Beautifully written itself, the book is also a celebration of the writers whose work inspired and influenced Frame. She quotes frequently from poems that were important to her throughout the various stages of her life and describes the chords that they struck in her own experience. Frame’s love of literature is a sustaining force in her troubled life, and her own need to write is both a lifesaving means of self-expression and a longing to become a part of the creative realm that has played such a crucial role in her own development. Her autobiography explores the link between the artist and the world of art that has preceded her; for Frame, this connection also prompted a desire to live and work in New Zealand, where the lack of an extensive literary tradition casts her in the role of a writer who will help shape that tradition.

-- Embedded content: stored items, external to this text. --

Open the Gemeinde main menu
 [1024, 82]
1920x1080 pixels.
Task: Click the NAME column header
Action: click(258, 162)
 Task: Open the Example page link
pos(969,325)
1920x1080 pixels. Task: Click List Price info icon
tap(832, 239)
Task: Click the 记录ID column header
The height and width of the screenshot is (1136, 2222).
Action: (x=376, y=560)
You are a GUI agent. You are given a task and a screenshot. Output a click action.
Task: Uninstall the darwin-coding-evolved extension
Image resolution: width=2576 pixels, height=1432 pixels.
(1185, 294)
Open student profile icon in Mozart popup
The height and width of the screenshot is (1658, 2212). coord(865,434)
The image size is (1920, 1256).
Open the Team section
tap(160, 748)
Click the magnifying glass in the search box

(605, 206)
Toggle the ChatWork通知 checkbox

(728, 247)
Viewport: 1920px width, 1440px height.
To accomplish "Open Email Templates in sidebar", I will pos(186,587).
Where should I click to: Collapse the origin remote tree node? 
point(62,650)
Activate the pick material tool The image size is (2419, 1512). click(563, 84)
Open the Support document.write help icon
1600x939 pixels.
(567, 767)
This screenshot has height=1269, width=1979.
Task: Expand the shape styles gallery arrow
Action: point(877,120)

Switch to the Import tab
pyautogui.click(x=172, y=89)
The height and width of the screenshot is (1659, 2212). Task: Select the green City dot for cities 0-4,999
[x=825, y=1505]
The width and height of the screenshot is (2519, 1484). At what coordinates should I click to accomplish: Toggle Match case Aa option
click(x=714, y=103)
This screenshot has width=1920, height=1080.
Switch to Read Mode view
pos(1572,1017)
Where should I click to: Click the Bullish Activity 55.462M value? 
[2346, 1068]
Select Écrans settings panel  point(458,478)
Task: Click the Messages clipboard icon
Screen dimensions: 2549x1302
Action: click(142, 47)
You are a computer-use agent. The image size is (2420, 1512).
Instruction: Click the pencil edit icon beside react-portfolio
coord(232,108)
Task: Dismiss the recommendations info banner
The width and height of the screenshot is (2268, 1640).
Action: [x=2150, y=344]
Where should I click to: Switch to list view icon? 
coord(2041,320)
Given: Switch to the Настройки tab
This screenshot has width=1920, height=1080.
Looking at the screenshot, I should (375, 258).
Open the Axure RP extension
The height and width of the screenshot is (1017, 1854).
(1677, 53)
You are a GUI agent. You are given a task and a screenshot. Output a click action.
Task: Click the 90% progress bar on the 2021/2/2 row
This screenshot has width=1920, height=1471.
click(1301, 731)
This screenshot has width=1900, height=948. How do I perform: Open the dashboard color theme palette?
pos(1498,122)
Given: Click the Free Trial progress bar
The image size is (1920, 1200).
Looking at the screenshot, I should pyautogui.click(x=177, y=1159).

Several of Frame’s novels deal with mental illness and patients in psychiatric hospitals, and her autobiography provides the personal background for these works. Indeed, she does not present a detailed description of her hospitalization as a result of her feeling that she has covered this ground sufficiently in her fiction. An Autobiography is therefore an intrinsic part of her body of work, supplying a context within which her fiction may be viewed.

The book was also the inspiration for New Zealand director Jane Campion’s film An Angel at My Table (1991), which, although it takes its title from the central section, covers all three volumes of the autobiography. Frame’s wish, upon her return to New Zealand at the book’s close, to become one of her country’s “mythmakers” has had repercussions that she could not then have imagined: Her work and her life itself have touched her fellow artists and have found an audience throughout the world.

Bibliography

Frame, Janet. The Carpathians. New York: George Braziller, 1988. In this novel, a woman from New York moves to a small New Zealand town. This meditative exploration of inner and outer worlds received the 1989 Commonwealth Writers Prize.

Frame, Janet. Faces in the Water. New York: George Braziller, 1961. Frame’s fictional portrait of a woman’s hospitalization in a mental institution draws on her own experiences. Its heroine, Istina Mavet, undergoes the trauma of mental illness amid New Zealand’s then-primitive approach to treatment.

Frame, Janet. Living in the Maniototo. New York: George Braziller, 1979. A strange, comic story centering on a woman with multiple identities, among them a writer and a ventriloquist. The novel is an exploration of the creative process.

Frame, Janet. Owls Do Cry. New York: George Braziller, 1960. Frame’s first novel draws heavily on her own New Zealand childhood and family life. The book helped to establish her literary reputation.

Frame, Janet. A State of Siege. New York: George Braziller, 1966. This novel offers a perceptive, thought-provoking examination of the psyche of a woman who, freed from difficult responsibilities, retreats to an idyllic island.